Provided entries –
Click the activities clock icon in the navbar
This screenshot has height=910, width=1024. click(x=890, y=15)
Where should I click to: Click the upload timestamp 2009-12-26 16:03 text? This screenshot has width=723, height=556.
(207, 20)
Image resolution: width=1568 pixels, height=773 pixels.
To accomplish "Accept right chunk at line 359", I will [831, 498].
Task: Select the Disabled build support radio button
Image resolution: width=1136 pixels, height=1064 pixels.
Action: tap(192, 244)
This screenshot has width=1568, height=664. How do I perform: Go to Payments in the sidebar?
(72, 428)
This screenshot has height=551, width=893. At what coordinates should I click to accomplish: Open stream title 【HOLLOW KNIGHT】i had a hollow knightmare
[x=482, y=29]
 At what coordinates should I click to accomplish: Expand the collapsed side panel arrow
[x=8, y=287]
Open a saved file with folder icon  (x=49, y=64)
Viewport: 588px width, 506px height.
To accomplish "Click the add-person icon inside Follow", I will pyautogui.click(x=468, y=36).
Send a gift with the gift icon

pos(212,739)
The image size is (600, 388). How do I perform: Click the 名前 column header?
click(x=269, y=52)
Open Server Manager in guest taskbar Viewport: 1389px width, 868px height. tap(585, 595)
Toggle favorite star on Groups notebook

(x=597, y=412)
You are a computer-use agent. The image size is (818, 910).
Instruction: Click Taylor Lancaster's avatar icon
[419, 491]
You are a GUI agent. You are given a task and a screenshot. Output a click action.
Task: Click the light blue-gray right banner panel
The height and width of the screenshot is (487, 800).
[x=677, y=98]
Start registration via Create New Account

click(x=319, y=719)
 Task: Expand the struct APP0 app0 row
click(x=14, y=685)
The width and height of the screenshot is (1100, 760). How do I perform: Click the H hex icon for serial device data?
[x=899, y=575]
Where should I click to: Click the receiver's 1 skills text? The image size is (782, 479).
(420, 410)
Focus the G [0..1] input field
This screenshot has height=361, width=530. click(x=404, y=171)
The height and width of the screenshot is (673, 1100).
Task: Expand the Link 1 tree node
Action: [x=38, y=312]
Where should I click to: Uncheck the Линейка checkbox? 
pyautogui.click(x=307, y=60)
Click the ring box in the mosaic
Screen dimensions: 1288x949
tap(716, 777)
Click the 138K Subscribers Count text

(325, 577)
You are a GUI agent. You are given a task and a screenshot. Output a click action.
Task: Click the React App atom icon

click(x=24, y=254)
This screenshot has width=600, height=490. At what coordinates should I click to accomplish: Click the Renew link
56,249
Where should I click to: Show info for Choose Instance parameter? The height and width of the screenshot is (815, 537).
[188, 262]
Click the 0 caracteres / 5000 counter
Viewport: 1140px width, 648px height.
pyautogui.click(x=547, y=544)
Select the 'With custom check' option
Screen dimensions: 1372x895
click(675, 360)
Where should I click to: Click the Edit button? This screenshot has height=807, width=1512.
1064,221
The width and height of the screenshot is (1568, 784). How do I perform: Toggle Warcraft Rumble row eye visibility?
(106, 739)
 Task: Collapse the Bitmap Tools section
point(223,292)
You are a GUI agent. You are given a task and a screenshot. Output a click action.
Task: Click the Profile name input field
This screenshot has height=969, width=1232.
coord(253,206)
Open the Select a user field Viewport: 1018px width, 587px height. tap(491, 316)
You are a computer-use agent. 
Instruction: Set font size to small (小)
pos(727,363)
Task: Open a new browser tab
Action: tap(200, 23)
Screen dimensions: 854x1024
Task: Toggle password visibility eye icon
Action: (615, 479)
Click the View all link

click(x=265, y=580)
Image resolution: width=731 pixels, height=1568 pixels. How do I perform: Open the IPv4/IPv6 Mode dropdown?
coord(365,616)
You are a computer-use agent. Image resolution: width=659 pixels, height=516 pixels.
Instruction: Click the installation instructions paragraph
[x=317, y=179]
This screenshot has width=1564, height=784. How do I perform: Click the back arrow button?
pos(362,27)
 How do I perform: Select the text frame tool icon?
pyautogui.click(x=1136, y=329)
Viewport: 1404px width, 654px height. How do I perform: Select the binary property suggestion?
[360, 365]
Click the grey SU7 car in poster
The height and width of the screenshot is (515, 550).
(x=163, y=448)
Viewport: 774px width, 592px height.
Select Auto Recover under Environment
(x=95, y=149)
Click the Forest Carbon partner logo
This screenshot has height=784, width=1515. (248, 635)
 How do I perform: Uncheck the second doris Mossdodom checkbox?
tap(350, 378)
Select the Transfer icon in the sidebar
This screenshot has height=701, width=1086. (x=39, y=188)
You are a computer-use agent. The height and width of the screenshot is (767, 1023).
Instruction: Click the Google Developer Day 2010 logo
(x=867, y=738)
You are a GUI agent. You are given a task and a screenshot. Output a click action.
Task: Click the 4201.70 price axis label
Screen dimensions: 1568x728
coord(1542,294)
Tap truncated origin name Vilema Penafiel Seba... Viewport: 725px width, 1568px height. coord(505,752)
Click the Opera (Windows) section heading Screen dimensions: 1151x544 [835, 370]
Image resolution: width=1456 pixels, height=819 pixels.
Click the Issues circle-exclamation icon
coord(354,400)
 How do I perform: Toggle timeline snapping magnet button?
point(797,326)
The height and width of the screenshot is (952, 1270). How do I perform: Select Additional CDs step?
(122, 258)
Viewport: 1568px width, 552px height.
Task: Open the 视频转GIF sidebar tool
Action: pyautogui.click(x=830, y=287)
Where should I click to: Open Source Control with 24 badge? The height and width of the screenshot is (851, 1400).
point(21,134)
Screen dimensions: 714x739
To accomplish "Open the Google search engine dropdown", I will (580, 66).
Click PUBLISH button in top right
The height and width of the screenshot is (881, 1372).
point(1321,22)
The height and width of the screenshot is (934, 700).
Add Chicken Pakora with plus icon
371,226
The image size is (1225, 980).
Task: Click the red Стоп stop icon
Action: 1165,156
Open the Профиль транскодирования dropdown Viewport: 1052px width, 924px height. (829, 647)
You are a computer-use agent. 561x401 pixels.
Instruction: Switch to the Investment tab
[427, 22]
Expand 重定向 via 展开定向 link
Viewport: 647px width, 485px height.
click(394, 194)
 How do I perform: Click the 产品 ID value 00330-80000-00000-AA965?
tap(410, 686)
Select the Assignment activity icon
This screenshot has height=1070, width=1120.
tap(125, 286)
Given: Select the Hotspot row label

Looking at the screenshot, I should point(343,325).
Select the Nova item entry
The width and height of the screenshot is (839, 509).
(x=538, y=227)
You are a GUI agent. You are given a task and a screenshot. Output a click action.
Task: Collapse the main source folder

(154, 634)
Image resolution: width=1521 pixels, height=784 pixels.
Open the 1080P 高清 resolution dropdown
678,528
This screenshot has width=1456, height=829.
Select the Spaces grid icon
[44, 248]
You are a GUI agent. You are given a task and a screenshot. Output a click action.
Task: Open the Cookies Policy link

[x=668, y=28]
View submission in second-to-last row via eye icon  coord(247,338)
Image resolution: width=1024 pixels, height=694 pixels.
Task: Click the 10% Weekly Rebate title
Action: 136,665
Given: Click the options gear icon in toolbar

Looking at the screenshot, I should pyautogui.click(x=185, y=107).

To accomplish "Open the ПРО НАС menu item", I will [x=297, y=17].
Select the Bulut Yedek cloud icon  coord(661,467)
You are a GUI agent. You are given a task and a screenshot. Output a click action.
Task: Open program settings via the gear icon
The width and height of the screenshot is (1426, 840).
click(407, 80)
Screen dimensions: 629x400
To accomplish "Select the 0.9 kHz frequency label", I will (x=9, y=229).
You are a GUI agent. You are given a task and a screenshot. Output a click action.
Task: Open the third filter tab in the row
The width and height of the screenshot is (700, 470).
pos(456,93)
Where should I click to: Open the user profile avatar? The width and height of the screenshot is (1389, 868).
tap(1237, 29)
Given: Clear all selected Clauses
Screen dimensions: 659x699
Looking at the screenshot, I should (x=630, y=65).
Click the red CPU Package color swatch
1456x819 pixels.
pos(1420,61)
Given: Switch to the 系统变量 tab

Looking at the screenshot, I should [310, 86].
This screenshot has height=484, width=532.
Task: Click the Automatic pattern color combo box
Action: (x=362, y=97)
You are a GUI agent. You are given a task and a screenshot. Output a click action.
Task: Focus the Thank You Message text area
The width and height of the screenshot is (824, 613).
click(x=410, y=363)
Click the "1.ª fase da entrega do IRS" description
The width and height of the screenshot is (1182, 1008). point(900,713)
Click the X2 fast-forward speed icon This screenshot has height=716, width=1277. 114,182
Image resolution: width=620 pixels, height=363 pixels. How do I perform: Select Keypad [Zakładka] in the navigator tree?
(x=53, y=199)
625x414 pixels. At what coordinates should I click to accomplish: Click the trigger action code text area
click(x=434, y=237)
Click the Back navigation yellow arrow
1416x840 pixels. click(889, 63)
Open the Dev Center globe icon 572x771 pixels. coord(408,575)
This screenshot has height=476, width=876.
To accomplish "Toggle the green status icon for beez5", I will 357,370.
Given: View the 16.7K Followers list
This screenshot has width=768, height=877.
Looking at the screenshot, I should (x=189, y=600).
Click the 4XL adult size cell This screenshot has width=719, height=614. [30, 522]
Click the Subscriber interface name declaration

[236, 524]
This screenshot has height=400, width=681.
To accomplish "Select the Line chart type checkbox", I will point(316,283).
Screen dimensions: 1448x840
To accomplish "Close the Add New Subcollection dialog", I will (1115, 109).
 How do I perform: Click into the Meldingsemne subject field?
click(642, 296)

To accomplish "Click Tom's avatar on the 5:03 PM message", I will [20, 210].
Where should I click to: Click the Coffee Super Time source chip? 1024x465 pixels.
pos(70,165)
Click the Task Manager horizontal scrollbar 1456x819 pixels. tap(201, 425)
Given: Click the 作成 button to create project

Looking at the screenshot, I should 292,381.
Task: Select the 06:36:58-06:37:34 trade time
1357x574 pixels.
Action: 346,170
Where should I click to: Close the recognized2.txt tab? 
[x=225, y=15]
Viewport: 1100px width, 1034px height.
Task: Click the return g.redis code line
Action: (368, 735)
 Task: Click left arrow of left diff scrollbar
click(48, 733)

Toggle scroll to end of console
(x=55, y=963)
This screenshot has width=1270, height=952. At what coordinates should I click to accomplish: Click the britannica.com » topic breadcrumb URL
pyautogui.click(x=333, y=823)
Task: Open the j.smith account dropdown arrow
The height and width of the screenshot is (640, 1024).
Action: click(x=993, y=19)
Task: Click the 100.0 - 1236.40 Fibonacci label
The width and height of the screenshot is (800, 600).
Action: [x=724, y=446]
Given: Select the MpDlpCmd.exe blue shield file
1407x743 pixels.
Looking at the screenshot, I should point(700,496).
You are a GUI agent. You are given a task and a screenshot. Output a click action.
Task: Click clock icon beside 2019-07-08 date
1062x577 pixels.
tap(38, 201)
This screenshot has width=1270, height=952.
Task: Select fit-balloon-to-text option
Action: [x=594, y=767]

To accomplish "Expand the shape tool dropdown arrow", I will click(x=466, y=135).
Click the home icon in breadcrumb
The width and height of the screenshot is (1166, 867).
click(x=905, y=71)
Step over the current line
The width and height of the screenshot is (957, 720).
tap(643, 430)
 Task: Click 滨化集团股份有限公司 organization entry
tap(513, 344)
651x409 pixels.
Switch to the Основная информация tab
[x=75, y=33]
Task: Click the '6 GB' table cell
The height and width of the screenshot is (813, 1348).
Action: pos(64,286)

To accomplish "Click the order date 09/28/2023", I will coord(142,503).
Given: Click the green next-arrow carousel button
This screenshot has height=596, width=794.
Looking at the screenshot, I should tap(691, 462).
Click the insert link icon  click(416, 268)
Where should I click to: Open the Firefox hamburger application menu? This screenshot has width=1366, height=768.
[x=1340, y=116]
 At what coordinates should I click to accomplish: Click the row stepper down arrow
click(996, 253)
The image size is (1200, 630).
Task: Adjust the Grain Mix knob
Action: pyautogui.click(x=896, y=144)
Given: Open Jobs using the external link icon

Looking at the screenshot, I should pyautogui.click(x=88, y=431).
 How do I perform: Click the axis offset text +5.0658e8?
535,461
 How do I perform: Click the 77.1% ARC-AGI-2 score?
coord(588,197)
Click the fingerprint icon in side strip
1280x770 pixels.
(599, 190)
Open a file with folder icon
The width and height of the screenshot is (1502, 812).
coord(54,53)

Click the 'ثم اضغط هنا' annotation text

Instructions to follow –
Render everything from the line containing "Where should I click to: Open the Firefox" down to the last of the entries as a Markdown table with the columns Row and Line, leaving out blank lines.

Solution to this exercise –
| Row | Line |
|---|---|
| 1 | Where should I click to: Open the Firefox hamburger application menu? This screenshot has width=1366, height=768. |
| 2 | [x=1340, y=116] |
| 3 |  At what coordinates should I click to accomplish: Click the row stepper down arrow |
| 4 | click(996, 253) |
| 5 | The image size is (1200, 630). |
| 6 | Task: Adjust the Grain Mix knob |
| 7 | Action: pyautogui.click(x=896, y=144) |
| 8 | Given: Open Jobs using the external link icon |
| 9 | Looking at the screenshot, I should pyautogui.click(x=88, y=431). |
| 10 |  How do I perform: Click the axis offset text +5.0658e8? |
| 11 | 535,461 |
| 12 |  How do I perform: Click the 77.1% ARC-AGI-2 score? |
| 13 | coord(588,197) |
| 14 | Click the fingerprint icon in side strip |
| 15 | 1280x770 pixels. |
| 16 | (599, 190) |
| 17 | Open a file with folder icon |
| 18 | The width and height of the screenshot is (1502, 812). |
| 19 | coord(54,53) |
| 20 | Click the 'ثم اضغط هنا' annotation text |